EXERCISE BRIEF: What is expected is a word-for-word copy of all the entries.

DATA SUPPLIED:
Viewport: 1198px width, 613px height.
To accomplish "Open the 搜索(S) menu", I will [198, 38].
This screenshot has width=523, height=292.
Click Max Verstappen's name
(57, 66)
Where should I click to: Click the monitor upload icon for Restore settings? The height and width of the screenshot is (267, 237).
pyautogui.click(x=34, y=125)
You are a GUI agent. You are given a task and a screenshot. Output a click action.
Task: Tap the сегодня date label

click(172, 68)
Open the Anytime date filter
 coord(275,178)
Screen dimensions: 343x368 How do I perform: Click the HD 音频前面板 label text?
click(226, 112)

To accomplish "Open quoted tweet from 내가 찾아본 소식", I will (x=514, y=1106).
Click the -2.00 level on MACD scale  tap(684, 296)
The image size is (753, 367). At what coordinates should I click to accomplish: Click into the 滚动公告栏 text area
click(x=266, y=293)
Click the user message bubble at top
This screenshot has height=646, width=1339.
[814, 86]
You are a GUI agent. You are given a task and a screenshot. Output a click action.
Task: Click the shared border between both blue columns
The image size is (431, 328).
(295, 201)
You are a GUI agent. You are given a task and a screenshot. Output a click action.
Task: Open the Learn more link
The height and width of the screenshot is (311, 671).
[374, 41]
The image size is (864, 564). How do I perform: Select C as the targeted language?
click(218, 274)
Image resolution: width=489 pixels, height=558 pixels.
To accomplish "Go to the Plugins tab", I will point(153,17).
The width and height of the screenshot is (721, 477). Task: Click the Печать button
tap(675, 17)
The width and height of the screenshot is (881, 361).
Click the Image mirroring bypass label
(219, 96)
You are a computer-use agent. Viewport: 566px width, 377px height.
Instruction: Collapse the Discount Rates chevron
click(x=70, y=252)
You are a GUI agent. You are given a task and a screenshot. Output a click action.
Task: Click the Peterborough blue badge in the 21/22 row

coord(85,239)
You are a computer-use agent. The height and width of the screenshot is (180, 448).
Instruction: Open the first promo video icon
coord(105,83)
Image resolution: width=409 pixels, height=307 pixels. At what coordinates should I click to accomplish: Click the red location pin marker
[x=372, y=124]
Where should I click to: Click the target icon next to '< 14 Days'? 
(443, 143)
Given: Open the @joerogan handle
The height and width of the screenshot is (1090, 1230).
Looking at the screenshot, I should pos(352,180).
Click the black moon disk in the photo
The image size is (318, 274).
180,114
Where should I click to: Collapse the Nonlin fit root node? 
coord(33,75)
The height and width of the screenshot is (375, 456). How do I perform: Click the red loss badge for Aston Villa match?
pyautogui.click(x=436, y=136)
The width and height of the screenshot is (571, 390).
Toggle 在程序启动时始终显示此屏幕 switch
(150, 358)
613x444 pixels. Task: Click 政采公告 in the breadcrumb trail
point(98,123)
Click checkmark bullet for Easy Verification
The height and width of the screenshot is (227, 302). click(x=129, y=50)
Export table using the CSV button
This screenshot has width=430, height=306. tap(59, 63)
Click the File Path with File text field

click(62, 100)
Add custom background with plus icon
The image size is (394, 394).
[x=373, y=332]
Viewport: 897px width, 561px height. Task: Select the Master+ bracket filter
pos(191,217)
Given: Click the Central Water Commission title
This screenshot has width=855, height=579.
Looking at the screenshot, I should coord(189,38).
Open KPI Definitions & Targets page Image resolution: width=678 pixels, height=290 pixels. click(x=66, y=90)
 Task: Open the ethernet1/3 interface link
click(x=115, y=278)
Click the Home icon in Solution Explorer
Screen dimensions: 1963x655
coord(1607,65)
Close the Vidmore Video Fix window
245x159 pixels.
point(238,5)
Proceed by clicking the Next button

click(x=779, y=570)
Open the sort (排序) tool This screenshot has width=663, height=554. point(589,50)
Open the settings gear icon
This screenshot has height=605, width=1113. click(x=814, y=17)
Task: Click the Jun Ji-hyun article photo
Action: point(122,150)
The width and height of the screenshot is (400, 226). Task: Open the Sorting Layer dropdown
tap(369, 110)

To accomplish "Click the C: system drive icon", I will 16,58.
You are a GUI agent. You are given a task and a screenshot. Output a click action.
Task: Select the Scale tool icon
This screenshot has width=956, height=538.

OUTPUT OF THE TASK:
Viewport: 1198px width, 613px height.
To accomplish "Open the 搜索(S) menu", I will [198, 38].
This screenshot has width=523, height=292.
Click Max Verstappen's name
(57, 66)
Where should I click to: Click the monitor upload icon for Restore settings? The height and width of the screenshot is (267, 237).
pyautogui.click(x=34, y=125)
You are a GUI agent. You are given a task and a screenshot. Output a click action.
Task: Tap the сегодня date label

click(172, 68)
Open the Anytime date filter
 coord(275,178)
Screen dimensions: 343x368 How do I perform: Click the HD 音频前面板 label text?
click(226, 112)

To accomplish "Open quoted tweet from 내가 찾아본 소식", I will (x=514, y=1106).
Click the -2.00 level on MACD scale  tap(684, 296)
The image size is (753, 367). At what coordinates should I click to accomplish: Click into the 滚动公告栏 text area
click(x=266, y=293)
Click the user message bubble at top
This screenshot has height=646, width=1339.
[814, 86]
You are a GUI agent. You are given a task and a screenshot. Output a click action.
Task: Click the shared border between both blue columns
The image size is (431, 328).
(295, 201)
You are a GUI agent. You are given a task and a screenshot. Output a click action.
Task: Open the Learn more link
The height and width of the screenshot is (311, 671).
[374, 41]
The image size is (864, 564). How do I perform: Select C as the targeted language?
click(218, 274)
Image resolution: width=489 pixels, height=558 pixels.
To accomplish "Go to the Plugins tab", I will point(153,17).
The width and height of the screenshot is (721, 477). Task: Click the Печать button
tap(675, 17)
The width and height of the screenshot is (881, 361).
Click the Image mirroring bypass label
(219, 96)
You are a computer-use agent. Viewport: 566px width, 377px height.
Instruction: Collapse the Discount Rates chevron
click(x=70, y=252)
You are a GUI agent. You are given a task and a screenshot. Output a click action.
Task: Click the Peterborough blue badge in the 21/22 row

coord(85,239)
You are a computer-use agent. The height and width of the screenshot is (180, 448).
Instruction: Open the first promo video icon
coord(105,83)
Image resolution: width=409 pixels, height=307 pixels. At what coordinates should I click to accomplish: Click the red location pin marker
[x=372, y=124]
Where should I click to: Click the target icon next to '< 14 Days'? 
(443, 143)
Given: Open the @joerogan handle
The height and width of the screenshot is (1090, 1230).
Looking at the screenshot, I should pos(352,180).
Click the black moon disk in the photo
The image size is (318, 274).
180,114
Where should I click to: Collapse the Nonlin fit root node? 
coord(33,75)
The height and width of the screenshot is (375, 456). How do I perform: Click the red loss badge for Aston Villa match?
pyautogui.click(x=436, y=136)
The width and height of the screenshot is (571, 390).
Toggle 在程序启动时始终显示此屏幕 switch
(150, 358)
613x444 pixels. Task: Click 政采公告 in the breadcrumb trail
point(98,123)
Click checkmark bullet for Easy Verification
The height and width of the screenshot is (227, 302). click(x=129, y=50)
Export table using the CSV button
This screenshot has width=430, height=306. tap(59, 63)
Click the File Path with File text field

click(62, 100)
Add custom background with plus icon
The image size is (394, 394).
[x=373, y=332]
Viewport: 897px width, 561px height. Task: Select the Master+ bracket filter
pos(191,217)
Given: Click the Central Water Commission title
This screenshot has width=855, height=579.
Looking at the screenshot, I should coord(189,38).
Open KPI Definitions & Targets page Image resolution: width=678 pixels, height=290 pixels. click(x=66, y=90)
 Task: Open the ethernet1/3 interface link
click(x=115, y=278)
Click the Home icon in Solution Explorer
Screen dimensions: 1963x655
coord(1607,65)
Close the Vidmore Video Fix window
245x159 pixels.
point(238,5)
Proceed by clicking the Next button

click(x=779, y=570)
Open the sort (排序) tool This screenshot has width=663, height=554. point(589,50)
Open the settings gear icon
This screenshot has height=605, width=1113. click(x=814, y=17)
Task: Click the Jun Ji-hyun article photo
Action: point(122,150)
The width and height of the screenshot is (400, 226). Task: Open the Sorting Layer dropdown
tap(369, 110)

To accomplish "Click the C: system drive icon", I will 16,58.
You are a GUI agent. You are given a task and a screenshot. Output a click action.
Task: Select the Scale tool icon
This screenshot has width=956, height=538.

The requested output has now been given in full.